# Given data
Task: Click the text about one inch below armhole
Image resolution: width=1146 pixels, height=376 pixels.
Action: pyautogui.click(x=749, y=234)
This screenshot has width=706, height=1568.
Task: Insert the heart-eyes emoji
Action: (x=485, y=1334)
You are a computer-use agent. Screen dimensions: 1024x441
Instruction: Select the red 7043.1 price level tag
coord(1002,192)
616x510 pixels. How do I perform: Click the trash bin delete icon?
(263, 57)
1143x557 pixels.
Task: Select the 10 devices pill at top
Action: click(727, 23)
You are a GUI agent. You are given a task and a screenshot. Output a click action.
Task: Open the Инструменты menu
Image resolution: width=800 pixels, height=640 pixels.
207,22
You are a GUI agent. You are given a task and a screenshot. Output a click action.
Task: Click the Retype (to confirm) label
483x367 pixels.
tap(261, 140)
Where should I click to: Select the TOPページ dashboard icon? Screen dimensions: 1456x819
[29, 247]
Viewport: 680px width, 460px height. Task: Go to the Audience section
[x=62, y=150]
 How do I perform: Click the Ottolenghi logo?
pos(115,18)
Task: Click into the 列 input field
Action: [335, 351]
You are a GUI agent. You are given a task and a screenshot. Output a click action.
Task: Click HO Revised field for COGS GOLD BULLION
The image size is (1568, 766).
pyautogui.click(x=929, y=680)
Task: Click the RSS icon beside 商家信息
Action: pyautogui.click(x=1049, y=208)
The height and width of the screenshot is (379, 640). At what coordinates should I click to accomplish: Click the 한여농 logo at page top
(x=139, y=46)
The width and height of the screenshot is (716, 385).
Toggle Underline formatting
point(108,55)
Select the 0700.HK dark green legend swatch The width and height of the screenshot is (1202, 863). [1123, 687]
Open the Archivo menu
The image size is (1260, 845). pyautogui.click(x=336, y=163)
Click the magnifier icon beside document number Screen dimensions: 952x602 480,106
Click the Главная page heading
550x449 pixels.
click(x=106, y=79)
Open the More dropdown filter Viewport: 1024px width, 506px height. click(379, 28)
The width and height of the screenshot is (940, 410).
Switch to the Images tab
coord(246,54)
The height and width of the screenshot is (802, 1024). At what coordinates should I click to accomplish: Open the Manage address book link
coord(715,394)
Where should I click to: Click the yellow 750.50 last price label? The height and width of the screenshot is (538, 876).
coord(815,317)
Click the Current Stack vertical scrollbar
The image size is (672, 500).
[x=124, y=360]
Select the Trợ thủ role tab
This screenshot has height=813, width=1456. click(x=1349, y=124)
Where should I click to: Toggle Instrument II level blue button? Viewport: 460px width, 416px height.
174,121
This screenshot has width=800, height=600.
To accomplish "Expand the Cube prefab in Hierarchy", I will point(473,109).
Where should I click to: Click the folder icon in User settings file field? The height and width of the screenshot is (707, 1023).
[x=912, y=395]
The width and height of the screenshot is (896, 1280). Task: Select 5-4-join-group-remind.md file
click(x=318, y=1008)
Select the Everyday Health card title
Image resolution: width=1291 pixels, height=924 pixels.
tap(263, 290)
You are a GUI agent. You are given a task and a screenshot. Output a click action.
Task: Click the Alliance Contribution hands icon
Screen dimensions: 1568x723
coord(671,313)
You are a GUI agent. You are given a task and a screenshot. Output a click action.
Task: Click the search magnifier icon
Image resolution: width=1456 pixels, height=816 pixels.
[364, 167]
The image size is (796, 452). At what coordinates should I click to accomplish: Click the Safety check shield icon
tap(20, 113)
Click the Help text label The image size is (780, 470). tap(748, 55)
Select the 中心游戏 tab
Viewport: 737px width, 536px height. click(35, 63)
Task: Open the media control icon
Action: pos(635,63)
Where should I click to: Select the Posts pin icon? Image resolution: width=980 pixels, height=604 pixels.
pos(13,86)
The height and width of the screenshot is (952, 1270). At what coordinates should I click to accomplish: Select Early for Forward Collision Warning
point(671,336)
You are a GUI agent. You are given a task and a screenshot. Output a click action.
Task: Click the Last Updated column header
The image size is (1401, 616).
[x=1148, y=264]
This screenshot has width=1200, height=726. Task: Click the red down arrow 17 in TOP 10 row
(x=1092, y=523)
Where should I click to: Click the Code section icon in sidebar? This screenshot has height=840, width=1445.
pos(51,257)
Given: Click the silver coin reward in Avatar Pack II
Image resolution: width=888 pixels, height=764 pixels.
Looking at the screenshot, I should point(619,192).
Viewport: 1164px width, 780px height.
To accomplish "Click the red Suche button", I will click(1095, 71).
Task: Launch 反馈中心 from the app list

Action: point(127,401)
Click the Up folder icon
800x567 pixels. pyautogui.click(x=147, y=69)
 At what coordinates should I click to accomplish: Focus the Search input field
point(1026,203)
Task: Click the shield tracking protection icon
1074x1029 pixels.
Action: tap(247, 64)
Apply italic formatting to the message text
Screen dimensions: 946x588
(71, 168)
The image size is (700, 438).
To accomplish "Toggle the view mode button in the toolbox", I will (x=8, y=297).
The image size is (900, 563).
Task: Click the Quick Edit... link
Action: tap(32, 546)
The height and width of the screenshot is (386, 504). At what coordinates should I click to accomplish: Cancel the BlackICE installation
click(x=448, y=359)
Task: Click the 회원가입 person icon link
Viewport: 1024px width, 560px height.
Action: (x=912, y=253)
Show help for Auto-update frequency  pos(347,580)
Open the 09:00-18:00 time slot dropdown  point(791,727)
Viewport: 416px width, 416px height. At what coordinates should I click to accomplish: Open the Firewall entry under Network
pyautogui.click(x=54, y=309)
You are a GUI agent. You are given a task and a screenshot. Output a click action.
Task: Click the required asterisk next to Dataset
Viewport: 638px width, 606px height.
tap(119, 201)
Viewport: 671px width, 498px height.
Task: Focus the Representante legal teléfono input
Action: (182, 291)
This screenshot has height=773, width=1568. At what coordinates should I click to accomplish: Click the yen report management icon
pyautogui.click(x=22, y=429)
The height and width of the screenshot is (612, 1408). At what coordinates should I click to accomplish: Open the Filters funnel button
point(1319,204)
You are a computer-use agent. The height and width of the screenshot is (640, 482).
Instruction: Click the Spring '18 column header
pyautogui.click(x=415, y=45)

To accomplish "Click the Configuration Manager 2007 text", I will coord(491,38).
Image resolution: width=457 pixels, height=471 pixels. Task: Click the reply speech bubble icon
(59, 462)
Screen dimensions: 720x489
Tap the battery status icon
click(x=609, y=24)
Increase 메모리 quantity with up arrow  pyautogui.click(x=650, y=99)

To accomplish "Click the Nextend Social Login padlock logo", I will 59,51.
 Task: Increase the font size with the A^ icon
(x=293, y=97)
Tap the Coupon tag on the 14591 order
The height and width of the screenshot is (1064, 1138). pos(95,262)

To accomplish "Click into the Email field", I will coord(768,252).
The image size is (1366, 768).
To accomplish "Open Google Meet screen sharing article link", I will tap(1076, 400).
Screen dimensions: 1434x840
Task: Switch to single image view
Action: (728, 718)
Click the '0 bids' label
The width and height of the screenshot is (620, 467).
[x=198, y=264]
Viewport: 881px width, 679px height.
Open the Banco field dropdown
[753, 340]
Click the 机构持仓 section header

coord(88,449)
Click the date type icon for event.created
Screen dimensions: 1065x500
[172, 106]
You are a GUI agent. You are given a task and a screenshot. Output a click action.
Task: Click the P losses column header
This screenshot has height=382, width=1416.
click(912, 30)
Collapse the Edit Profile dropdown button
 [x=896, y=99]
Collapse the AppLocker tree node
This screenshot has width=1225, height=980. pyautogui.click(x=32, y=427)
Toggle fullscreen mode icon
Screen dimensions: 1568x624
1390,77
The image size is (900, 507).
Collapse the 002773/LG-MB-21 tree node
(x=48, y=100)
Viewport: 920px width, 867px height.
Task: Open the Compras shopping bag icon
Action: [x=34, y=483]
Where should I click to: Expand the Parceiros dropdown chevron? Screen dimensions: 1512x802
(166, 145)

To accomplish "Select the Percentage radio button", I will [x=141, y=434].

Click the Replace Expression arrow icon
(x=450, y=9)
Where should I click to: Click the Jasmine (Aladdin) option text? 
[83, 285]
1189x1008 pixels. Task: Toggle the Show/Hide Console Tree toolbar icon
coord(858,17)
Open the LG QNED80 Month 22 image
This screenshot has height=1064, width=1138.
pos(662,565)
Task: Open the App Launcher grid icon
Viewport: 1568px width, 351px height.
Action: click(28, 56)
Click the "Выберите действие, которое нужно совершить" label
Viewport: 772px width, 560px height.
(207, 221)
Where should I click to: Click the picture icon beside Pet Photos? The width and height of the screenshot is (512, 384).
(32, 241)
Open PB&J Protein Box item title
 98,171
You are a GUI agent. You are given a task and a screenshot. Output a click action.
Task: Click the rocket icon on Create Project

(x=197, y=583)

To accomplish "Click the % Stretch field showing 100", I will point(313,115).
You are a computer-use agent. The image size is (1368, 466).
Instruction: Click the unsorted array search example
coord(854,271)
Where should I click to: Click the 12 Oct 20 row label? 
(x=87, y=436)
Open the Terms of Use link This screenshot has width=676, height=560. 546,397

# About this task
Determine how many lines of the records above hold the word "computer" and give the number with nothing added.

# Task output
3